In one embodiment, the portion of the annular structure having a thickness that increases with the radius of the annular structure has a wedge-shaped cross section. In one embodiment, at least a part of a lower surface of the annular structure is configured to sit on the sloped region of the pedestal, and at least part of a top surface of the annular structure is configured to be substantially parallel to the central region of the pedestal.
In one embodiment, the annular structure includes a step-down region having a top surface and a side surface, with the step-down region being configured so that an edge of the substrate is disposed above the top surface of the step-down region when the substrate is disposed over the central region of the pedestal.
In yet another example embodiment, a pedestal includes a central region, a step region, and a sloped region. The central region has a top surface that is substantially flat. The step region is formed to circumscribe the central region, with the step region having a top surface formed at a location below the top surface of the central region. The sloped region is formed to circumscribe the step region, with the sloped region having a top surface extending between an inner boundary and an outer boundary. The top surface of the sloped region is formed to slope downward from the step region such that a vertical distance between the inner boundary of the top surface of the sloped region and the central region is less than a vertical distance between the outer boundary of the top surface of the sloped region and the central region, with the vertical distances measured in a direction perpendicular to the top surface of the central region.

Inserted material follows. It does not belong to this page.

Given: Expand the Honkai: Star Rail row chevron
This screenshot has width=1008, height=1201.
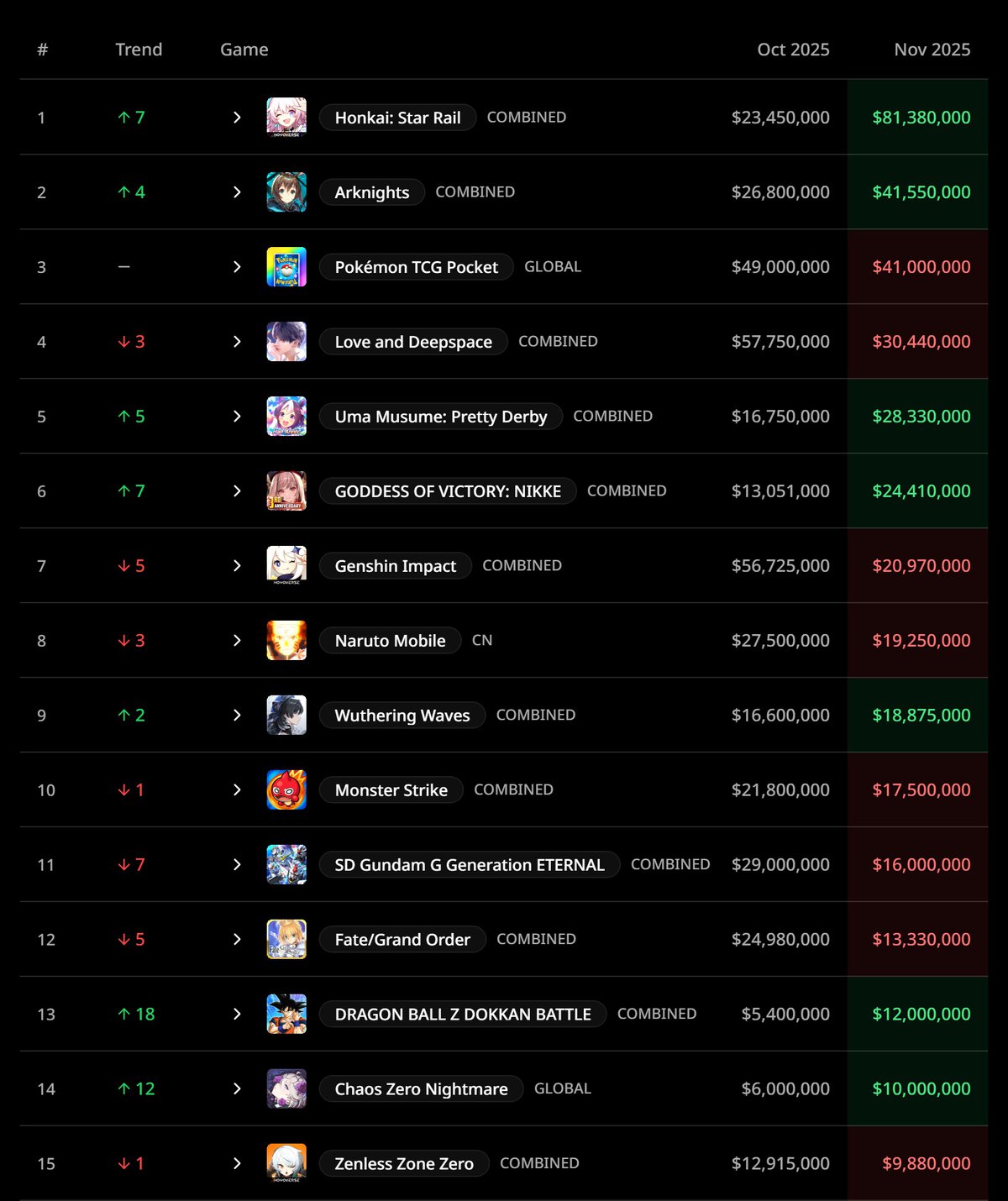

In one embodiment, the sloped region is oriented so that a line defined by the top surface of the sloped region defines an angle of from 1 degree to 45 degrees relative to a horizontal line defined by the top surface of the central region. In one embodiment, the angle is from 5 degrees to 30 degrees.
In still another example embodiment, an annular structure has a central portion, an inner extension portion, and an outer extension portion. The central portion has an inner boundary and an outer boundary. The central portion also has a top surface and a bottom surface, with the top surface and the bottom surface defining a thickness of the central portion. The bottom surface of the central portion is oriented at an angle relative to a line defined by the top surface of the central portion such that the thickness of the central portion increases from the inner boundary to the outer boundary.
The inner extension portion extends from the inner boundary of the central portion, with the inner extension portion having a top surface and a bottom surface. The top surface and the bottom surface define a thickness of the inner extension portion, with the thickness of the inner extension portion being less than the thickness of the central portion at the inner boundary of the central portion.
The outer extension portion extends from the outer boundary of the central portion, with the outer extension portion having a top surface and a bottom surface. The top surface and the bottom surface define a thickness of the outer extension portion, with the thickness of the outer extension portion being less than the thickness of the central portion at the outer boundary of the central portion. Further, the top surface of the outer extension portion is coplanar with the top surface of the central portion.
In one embodiment, the outer extension portion is a first outer extension portion, and the annular structure further includes a second outer extension portion that extends from the outer boundary of the central portion, with the second outer extension portion having a top surface and a bottom surface. The top surface and the bottom surface define a thickness of the second outer extension portion, with the thickness of the second outer extension portion being less than the thickness of the central portion at the outer boundary of the central portion. Further, the bottom surface of the second outer extension portion is coplanar with the bottom surface of the central portion.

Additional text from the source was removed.